Unfortunately, I know of no other third party candidate running that displays the same qualities as Ron Paul. Cynthia McKinney is principled in her beliefs and states them straight out as people should, but her beliefs revolve around some sort of social engineering that seeks to redistribute wealth through government mandate rather than allowing the free market to reward those who work hard. I admire her honesty and her good intentions, but the road to hell is paved with good intentions and it should be up to a free people to decide where they want their dollars to be spent. Chuck Baldwin is also a man of good intentions who claims to be a strict constitutionalist, and yet he wants to maintain a government presence in certain areas of one´s personal life where government presence does not belong. Voting between the lesser of two evils is bad, but so is voting between the lesser of five evils. I´m tired of voting against someone and I´m going to vote for someone, for something, and if I have to write his name in, then so be it. It´s either that or perhaps I should write in "This ballot intentionally left blank." After all, if there´s no one worth voting for, than why should any of us vote at all? Why should we vote for someone to rule over us when all we really want is to rule over our own lives? Perhaps that´s just a small, insignificant protest on my part, but it´s all I have left.
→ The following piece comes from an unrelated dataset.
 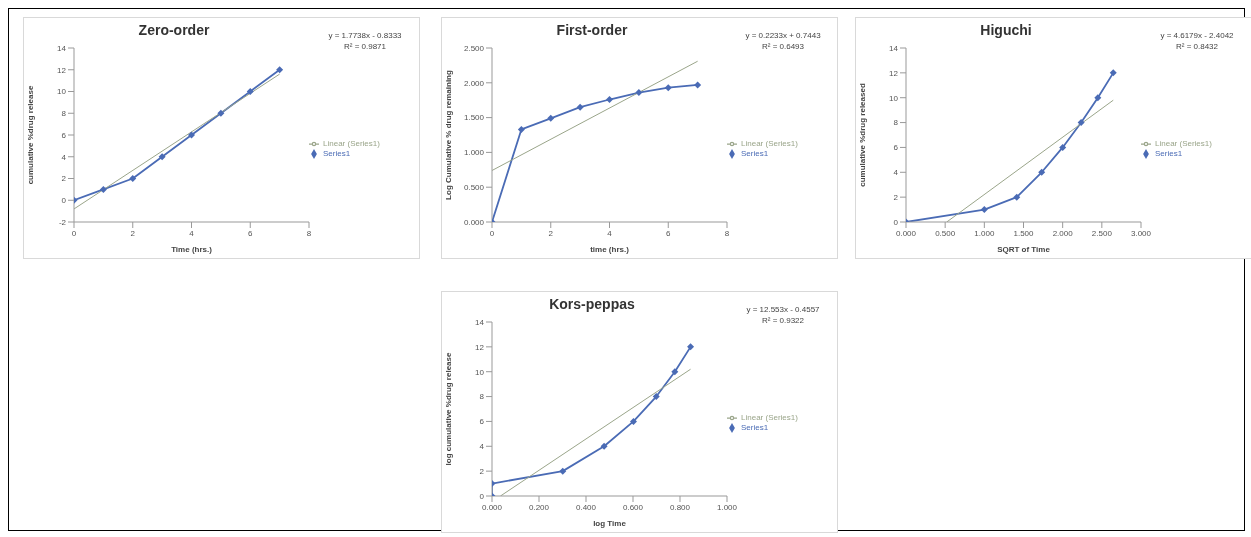 What do you see at coordinates (1024, 233) in the screenshot?
I see `x-tick-label: 1.500` at bounding box center [1024, 233].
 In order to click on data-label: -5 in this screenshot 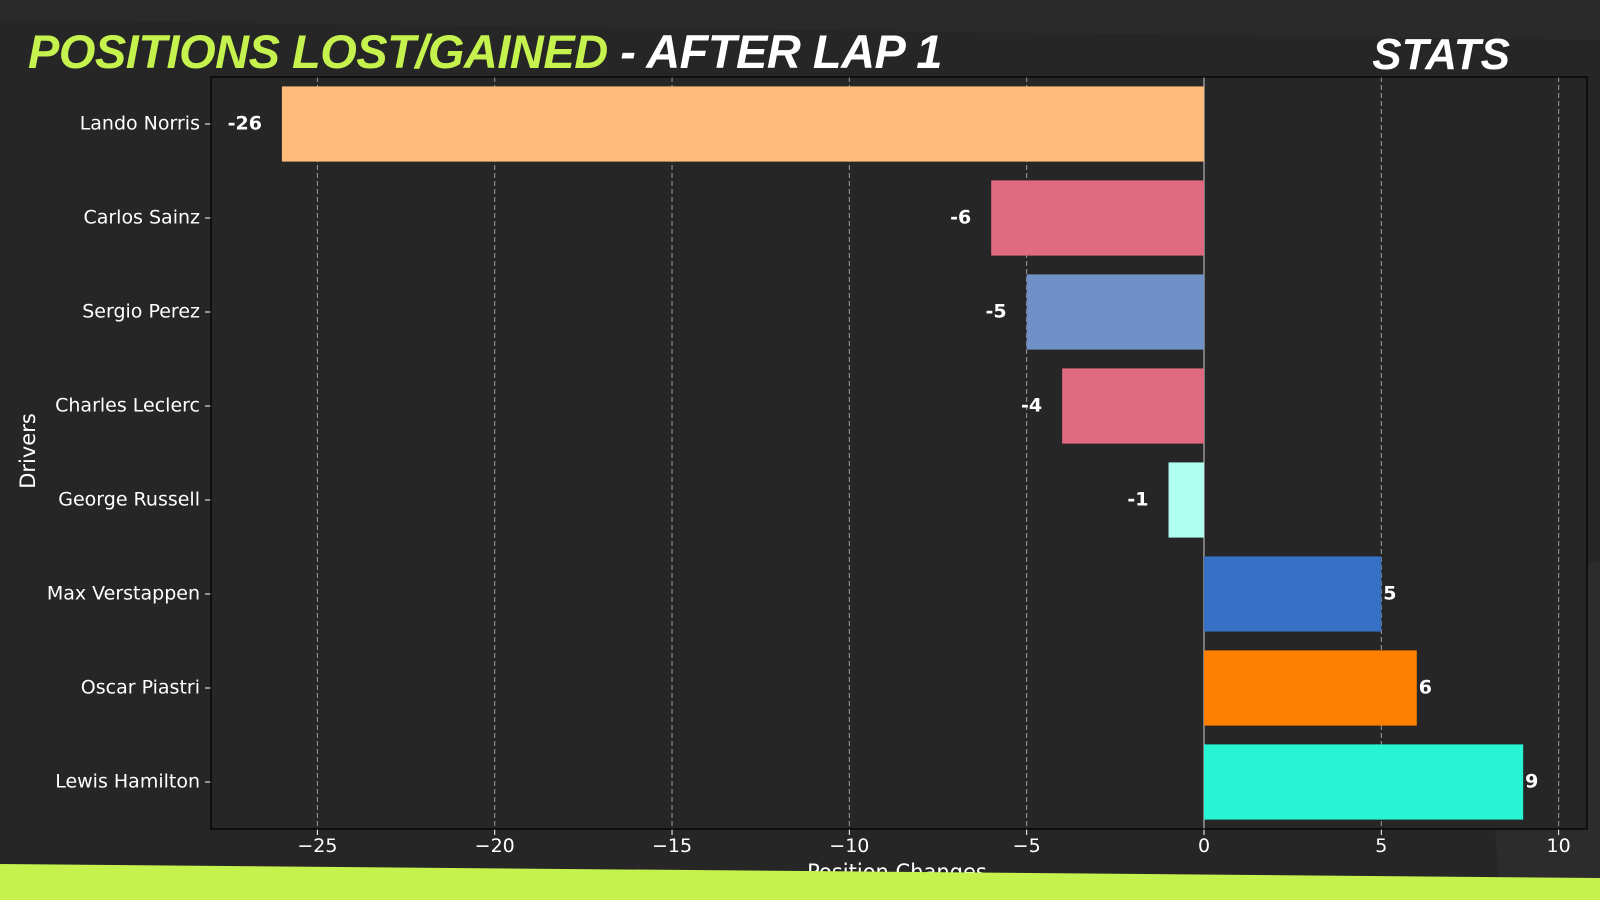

Last winter I actually contributed money to Ron Paul´s campaign. It was money I really couldn´t afford to contribute, and yet I somehow felt that I couldn´t afford not to contribute. I don´t make a lot of money. This was the first time I ever contributed to a political campaign because it was the first time in my life I felt a political campaign was worth contributing to. I don´t know how many people felt the same way I did, but I know I wasn´t alone. Dr. Ron Paul´s campaign spoiled me. I don´t think I will ever again accept a politician who is unprincipled and insincere. I don´t think I will ever again accept the mediocrity the electorate seems to lean toward. For me, the bar has been raised if a politician wants my vote. I hope that many find this to be true as time moves forward and that those common folk who so desire step into the political realm with their principled stances of freedom, smaller government and personal responsibility. In this way I´d like to see honest, incorruptible men and women begin to take over the political world from the bottom up. I now demand this from those who would serve in the public realm before I will vote for them, and I hope that this attitude is soon reflected on a national level. In this way perhaps we will someday see the people take this nation back from those who have corrupted it.